CUDA is their moat and their drivers do add significant value, seemingly more than AMD. So it's reasonable to expect that these won't be open sourced any time soon. Honestly I'm surprised why people expect them to just open source core IP like this.
Personally, my threshold for when they're off the shit-list is when they release the userspace component open source, when they support GBM, and when they stop actively sabotaging Nouveau. Maybe they'll get there, but I'm not exactly holding my breath.
That doesn't mean what they've done so far is insignificant. Being able to run an untainted kernel will be nice (for those running new enough GPUs anyways).
eh I think it's reasonable to have assumed they would continue to hold the stance that they had been holding for years. I'm sure the absolutists you talk about would be happy to be proven wrong.
A lot of people just blindly argue the absolute most negative possible stance period with NVIDIA, that they will never ever do anything positive and any positive stuff that happens doesn't matter at all because of reasons that are invented on the fly.
they open the kernel side? not good enough, they still have blobs (so does AMD) and the userland is still closed (which, so are parts of AMD's as well - the raytracing stuff is all behind closed licenses for example). They added adaptive sync support? Well, why don't they open up g-sync native!? Oh, they did that too? ....
it's similar to the anti-apple set that are just going to shit all over apple regardless of what happens. Apple publishes an API to make Asahi linux's job easier? Not good enough! apple is evil guys!
it's just so tedious and childish, like haha guys did you hear that linus gave NVIDIA the finger? that makes me laugh out loud guys!
> lot of people just blindly argue the absolute most negative possible stance period with NVIDIA, that they will never ever do anything positive and any positive stuff that happens doesn't matter at all because of reasons that are invented on the fly.
I mean, it's been what, 30 years or so during which nvidia did nothing on this front until ~last year? How are you even judging absolutists vs not? There's been no small steps you could judge them by, right?
But ya, I'm _super_ pumped nvidia is heading in the right direction with this stuff, I hope they continue.
Nvidia's hostility to open source and Linux is well known. This is a company that signs code to prevent open source driver development.

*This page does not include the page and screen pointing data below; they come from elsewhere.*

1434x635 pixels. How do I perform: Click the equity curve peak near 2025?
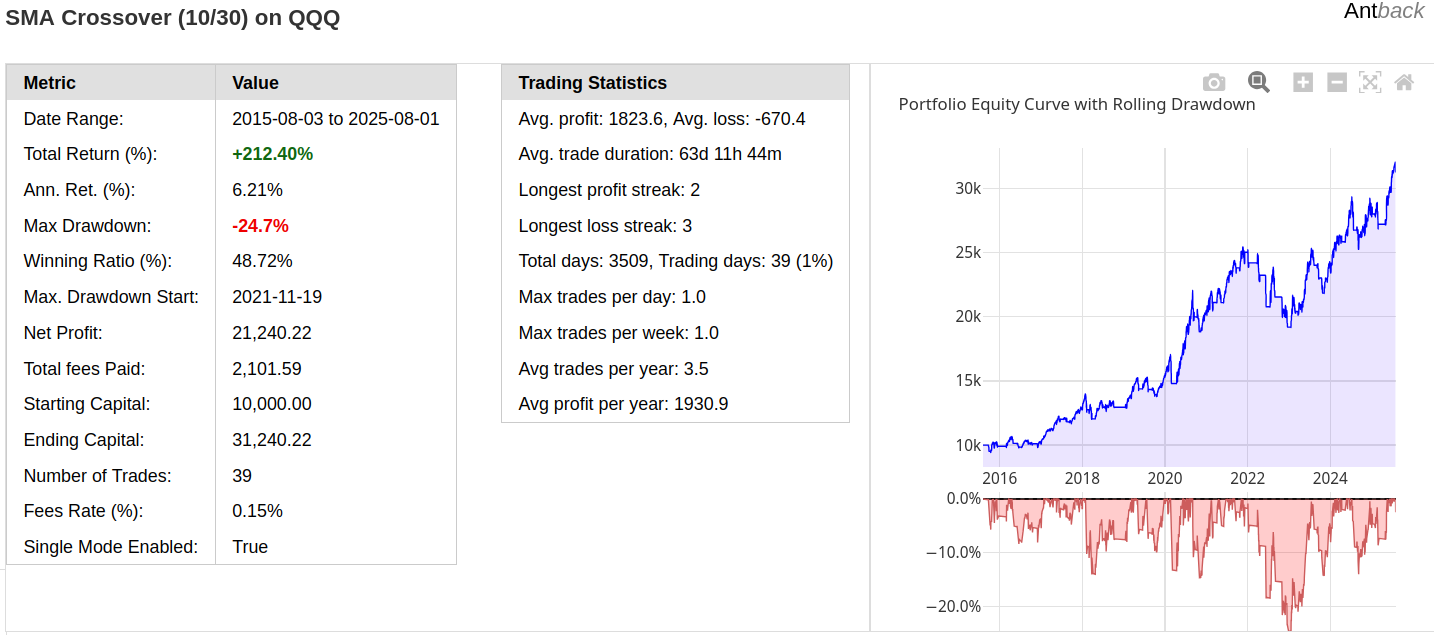[1394, 164]
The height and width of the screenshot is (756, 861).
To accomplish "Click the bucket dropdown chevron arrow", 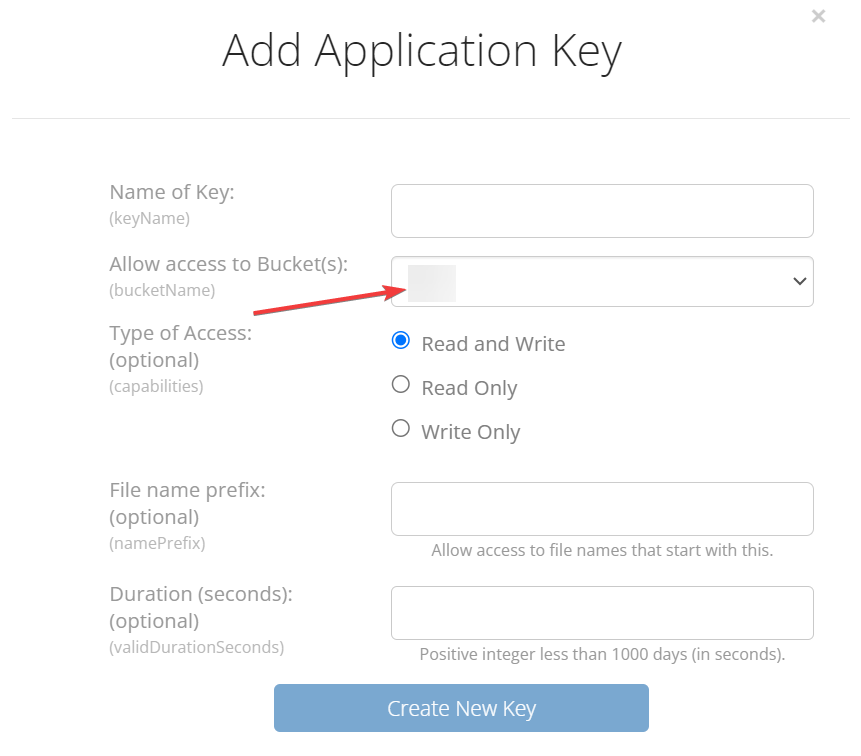I will pos(799,282).
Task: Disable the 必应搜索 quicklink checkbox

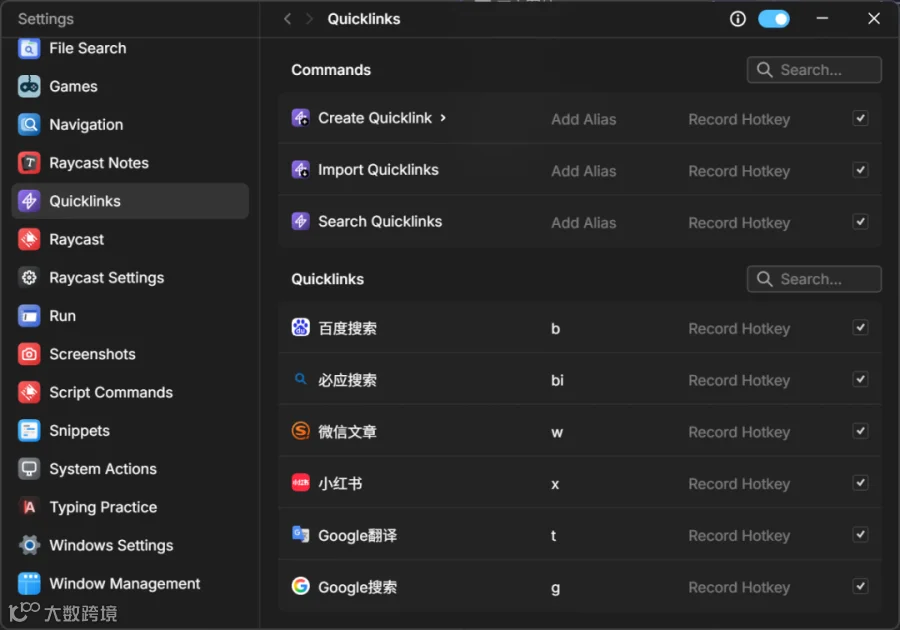Action: pos(860,379)
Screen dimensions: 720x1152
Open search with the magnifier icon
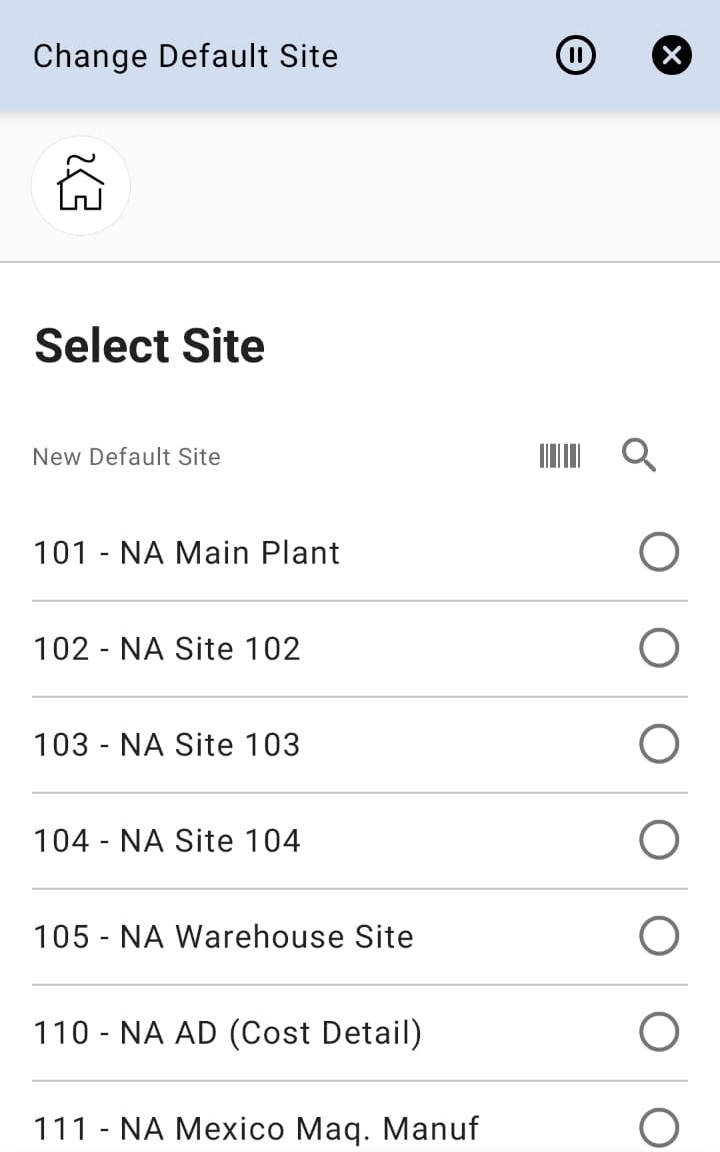click(x=639, y=456)

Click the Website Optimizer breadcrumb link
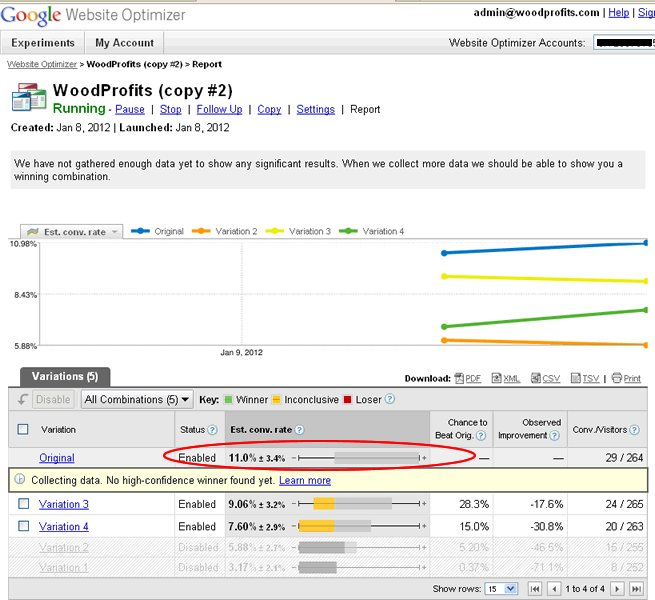coord(44,64)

But now they want a piece of the sweet datacenter revenue, so they have to open up.
Calling a company that released native Linux drivers (even if they're not opensource) with full capabilities "hostile to Linux" is some massive obliviousness. They've been supporting their hardware on Linux as a platform for decades now which is more than almost all other manufacturers.
It's this dumbass hyperbole that really shows just how disconnected from reality a lot of OSS zealots are. Does having nVidia driver be closed source suck? Eyup. Is it "hostility towards Linux" on the levels of other manufacturers that don't even bother to bring up their hardware on the platform? Nope.
I've been buying Nvidia hardware to use with Linux since 2003 since pragmatically it works well but honestly their efforts towards open source are mediocre and unworthy of meaningful praise. While their are only 3 major players in this class its worst in class by a mile.
The combo of hardware/software if using open source drivers isn't worth buying or using. I don't think its at all meaningful to talk about progress until they at least offer something anyone ought to bother using.
I mean if I ordered a nice steak and you served me a literal shoe I wouldn't praise you for remembering to also bring steak sauce.
The article discusses this with regards to "Nouveau", which seems to be an open source Nvidia specific driver - https://en.wikipedia.org/wiki/Nouveau_(software)
What do these 3d header files do, and why/how will this make life easier for "Nouveau"? Finally, why (aside from just open source being the best source) will this benefit people like myself who don't understand what just happened?